In working and talking with senior leaders over the decades, I’ve learned that most senior executives say their companies are consumer centric. On the surface, there is evidence to support this thought. After all, most of these executives’ companies make products that are influenced by consumer insights and sell them to consumers, many of which seem loyal.
But upon further digging, what looks like consumer centricity is actually product centricity. And it makes sense: Many senior executives come from sales or financial backgrounds where the focus is on selling products and their job as senior executives is to deliver sales and profit. But in this pursuit of sales targets, overlaps, and answering quarterly to investors, many senior executives are too focused on growing the business so they neglect growing the brand or corporate consumer empathy. Again, it makes sense because the former shows more immediate results on which senior executives are judged, while the latter takes time to build and maintain. But there is no brand with enviable consumer loyalty, price inelasticity, and subsequent sales/profit that doesn’t have the culture of building consumer-centricity, empathy, and building the brand.
While the ultimate goal is to have a culture of consumer empathy, any company must start with being consumer centric before it can develop corporate empathy for the consumer. This is something that must start from the top down, not the bottom up. It’s hard to build a culture of any kind from the bottom up if it’s not championed by senior leadership. It’s perfectly okay if you don’t know everything about your consumer, only that you set the expectation that your companies and departments be consumer centric.
It’s hard to go on LinkedIn or read professional articles and not see quotes from Jeff Bezos or analyses of Amazon’s success. Most are centered around supply chain, pricing, product variety, and shipping/delivery, to name a few. But of all the stories, analyses, and examples I’ve seen, the one that explains Amazon’s success more than anything is the Bezos-led consumer obsession. Bezos even took the time during quarterly earnings reports to stress the non-quantifiable consumer centricity as the way Amazon will bring tremendous returns to investors:
We intend to build the world’s most customer-centric company. We hold as axiomatic that customers are perceptive and smart, and that brand image follows reality and not the other way around…I constantly remind our employees to be afraid, to wake up every morning terrified. Not of our competition, but of our customers. Our customers have made our business what it is, they are the ones with whom we have a relationship, and they are the ones to whom we owe a great obligation. And we consider them to be loyal to us—right up until the second that someone else offers them a better service.

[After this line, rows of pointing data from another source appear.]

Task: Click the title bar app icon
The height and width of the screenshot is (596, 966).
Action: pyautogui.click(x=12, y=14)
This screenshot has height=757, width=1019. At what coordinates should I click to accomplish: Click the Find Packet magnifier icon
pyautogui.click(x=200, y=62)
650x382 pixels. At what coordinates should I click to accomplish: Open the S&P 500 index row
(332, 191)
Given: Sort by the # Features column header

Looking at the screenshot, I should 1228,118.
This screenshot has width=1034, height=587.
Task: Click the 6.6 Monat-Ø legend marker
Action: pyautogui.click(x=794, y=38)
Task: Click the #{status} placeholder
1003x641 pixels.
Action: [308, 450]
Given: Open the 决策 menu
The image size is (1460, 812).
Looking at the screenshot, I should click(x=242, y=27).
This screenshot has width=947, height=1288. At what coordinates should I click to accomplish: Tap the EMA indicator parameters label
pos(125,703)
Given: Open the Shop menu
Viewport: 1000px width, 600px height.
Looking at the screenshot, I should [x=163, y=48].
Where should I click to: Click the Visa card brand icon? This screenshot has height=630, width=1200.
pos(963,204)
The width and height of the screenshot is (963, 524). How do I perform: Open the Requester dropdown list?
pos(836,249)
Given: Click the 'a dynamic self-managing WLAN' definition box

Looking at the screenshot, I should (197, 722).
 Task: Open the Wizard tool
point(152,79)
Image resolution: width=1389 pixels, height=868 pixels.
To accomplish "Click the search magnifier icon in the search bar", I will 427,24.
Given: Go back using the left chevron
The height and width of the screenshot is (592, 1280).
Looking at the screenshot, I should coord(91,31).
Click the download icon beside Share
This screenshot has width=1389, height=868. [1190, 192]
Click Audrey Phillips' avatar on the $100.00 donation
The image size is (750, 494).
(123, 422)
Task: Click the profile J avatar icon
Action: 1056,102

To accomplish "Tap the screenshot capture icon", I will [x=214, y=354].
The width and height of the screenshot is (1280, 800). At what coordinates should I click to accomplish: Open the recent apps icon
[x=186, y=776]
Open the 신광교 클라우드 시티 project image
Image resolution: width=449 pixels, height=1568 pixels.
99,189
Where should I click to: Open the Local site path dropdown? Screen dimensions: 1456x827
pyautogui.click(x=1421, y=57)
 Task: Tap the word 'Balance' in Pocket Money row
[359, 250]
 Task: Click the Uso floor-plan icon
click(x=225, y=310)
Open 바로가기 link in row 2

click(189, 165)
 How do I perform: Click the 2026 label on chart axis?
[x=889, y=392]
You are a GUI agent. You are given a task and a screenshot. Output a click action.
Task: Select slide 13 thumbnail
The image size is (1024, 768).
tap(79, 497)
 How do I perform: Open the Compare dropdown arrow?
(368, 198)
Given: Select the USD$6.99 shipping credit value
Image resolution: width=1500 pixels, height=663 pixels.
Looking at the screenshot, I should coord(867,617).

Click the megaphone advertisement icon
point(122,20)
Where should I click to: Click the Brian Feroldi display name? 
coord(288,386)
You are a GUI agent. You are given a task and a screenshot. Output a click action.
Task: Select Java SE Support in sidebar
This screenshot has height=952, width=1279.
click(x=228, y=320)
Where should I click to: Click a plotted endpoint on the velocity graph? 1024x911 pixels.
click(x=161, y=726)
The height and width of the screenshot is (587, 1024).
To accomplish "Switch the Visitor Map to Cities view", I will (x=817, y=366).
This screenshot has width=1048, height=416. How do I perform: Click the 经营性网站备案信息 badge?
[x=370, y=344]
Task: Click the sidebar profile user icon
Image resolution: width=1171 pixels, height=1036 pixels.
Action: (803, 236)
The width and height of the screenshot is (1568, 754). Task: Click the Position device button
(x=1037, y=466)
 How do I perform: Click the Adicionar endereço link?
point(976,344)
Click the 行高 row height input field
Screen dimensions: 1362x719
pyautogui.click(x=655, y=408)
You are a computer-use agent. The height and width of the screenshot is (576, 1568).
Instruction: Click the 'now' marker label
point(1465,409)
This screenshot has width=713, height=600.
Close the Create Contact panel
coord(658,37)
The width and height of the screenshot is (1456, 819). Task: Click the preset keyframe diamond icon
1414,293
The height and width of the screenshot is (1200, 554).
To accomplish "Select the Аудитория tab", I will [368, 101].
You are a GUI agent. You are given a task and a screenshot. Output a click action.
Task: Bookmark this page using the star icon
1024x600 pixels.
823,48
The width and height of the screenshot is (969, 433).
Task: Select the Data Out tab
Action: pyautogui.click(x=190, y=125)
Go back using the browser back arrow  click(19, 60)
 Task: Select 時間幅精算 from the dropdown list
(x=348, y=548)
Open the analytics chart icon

There are many ways to center a business. You can be competitor focused, you can be product focused, you can be technology focused, you can be business model focused, and there are more. But in my view, obsessive customer focus is by far the most protective of day one vitality.
If we can arrange things in such a way that our interests are aligned with our customers, then in the long term that will work out really well for customers and it will work out really well for Amazon.
Do you recall the last time you put a stake in the ground like that? Have you stood up in front of your employees or investors and said the goal of your company is consumer centricity? If not, it will be difficult for your company to truly be consumer centric.
So what exactly does consumer centric mean? The best definition is from the IE Center for C-Centricity which calls it “a total company strategy that’s based on a deep understanding of consumers, is able to align the whole organization toward maximizing the consumer experience to drive sustainable growth.” This is different from being product centric, which in many cases, executives mistake for consumer centricity. Here’s a great comparison to determine if your company is consumer centric:
At first glance, the product-centric column can look very consumer centric. It takes the consumer into account in several areas. But the focus is still the product: the best product for the consumer, product profit centers, product features, etc. Most importantly, it’s an inside-out approach, which means the products are mostly top-down or internally directed, not the outside-in approach of the consumer centric column, which takes consumer solutions into account and involves the consumer every step of the way.
If you, as senior leaders, insist that the entire company take responsibility for the consumer, take the focus off the products, and work to create solutions that solve your consumers’ problems, you will be profitable.
If Amazon and other consumer-obsessed companies have proved anything, it’s that if you are consumer centric, the products, pricing, go-to-market strategy, operations, and ultimately profit all take shape around the consumer. To do otherwise keeps companies on the hamster wheel of constantly chasing short-term, unsustainable results. Yet reading through CEO’s remarks on scores of earnings calls raises the question of how many companies don’t have a consumer-centric culture that starts with the chief executives and instills throughout the organization.